The National Hurricane Center will use predictions of storm surges and storm surge mapping during the 2016 U.S. hurricane season.

Senate Hearing to Examine Hurricane Forecasting

The hearing will examine two new tools the National Hurricane Center is using for the 2016 hurricane season: storm surge watches and warnings and maps of potential storm surges.

A hearing on hurricane forecasting that is scheduled to feature testimony by Dr. Rick Knabb, director of NOAA's National Hurricane Center in Miami, Fla., will take place May 25 before the U.S. Commerce, Science and Transportation Committee's Subcommittee on Oceans, Atmosphere, Fisheries, and Coast Guard. The subcommittee is chaired by Sen. Marco Rubio, R-Fla.

The "Improvements in Hurricane Forecasting and the Path Forward" hearing is scheduled to begin at 2 p.m. EDT on May 25, with Knabb the only witness listed on the subcomittee's website.

Hurricane forecasting has improved thanks to weather satellites and computer models; the hearing will examine two new tools the National Hurricane Center is using for the 2016 hurricane season: storm surge watches and warnings and maps of potential storm surges.
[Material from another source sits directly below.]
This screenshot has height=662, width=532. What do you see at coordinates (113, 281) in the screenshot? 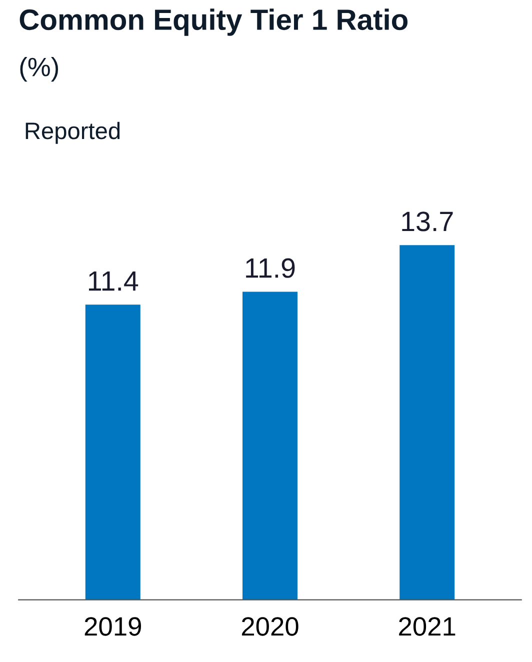
I see `data-label: 11.4` at bounding box center [113, 281].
Knabb will testify about the tools and NHC's efforts to improve hurricane path forecasts and the ability to predict a hurricane's intensity. The hearing will be streamed live at www.commerce.senate.gov.

The National Hurricane Center is part of the National Centers for Environmental Prediction and is located at Florida International University.

Hurricane season runs from June 1 to Nov. 30. The American Red Cross offered preparedness tips in advance of the season, noting that hurricanes cause problems for people in coastal areas but also cause significant damage far from the shoreline. "A hurricane is a serious threat to residents in coastal areas as well as hundreds of miles inland," said Brad Kieserman, vice president of Disaster Services Operations and Logistics for the Red Cross. "We're ready and we want people to know it's important for them to get prepared, too."

ARC's advice for getting ready is to:

  • Create an emergency kit with a gallon of water per person per day, non-perishable food, a flashlight, battery-powered radio, first aid kit, medications, supplies for an infant if applicable, a multi-purpose tool, personal hygiene items, copies of important papers, cell phone chargers, extra cash, blankets, maps of the area, and emergency contact information.
  • Talk with household members and create an evacuation plan, then practice the plan in order to minimize confusion and fear during the event.
  • Be informed: Learn about the community's hurricane response plan, plan routes to local shelters, register family members with special medical needs as required, and make plans for your pets.
  • Download the free Red Cross Emergency App to get severe weather and emergency alerts on your mobile device. Red Cross apps can be found in smartphone app stores by searching for American Red Cross or by going to redcross.org/apps.
  • If you already have a disaster kit, now is the time make sure the food and water are still okay to consume and that copies of important documents are up to date. And if you already have an emergency plan for your household, talk about it again with family members so everyone knows what to do if an emergency occurs.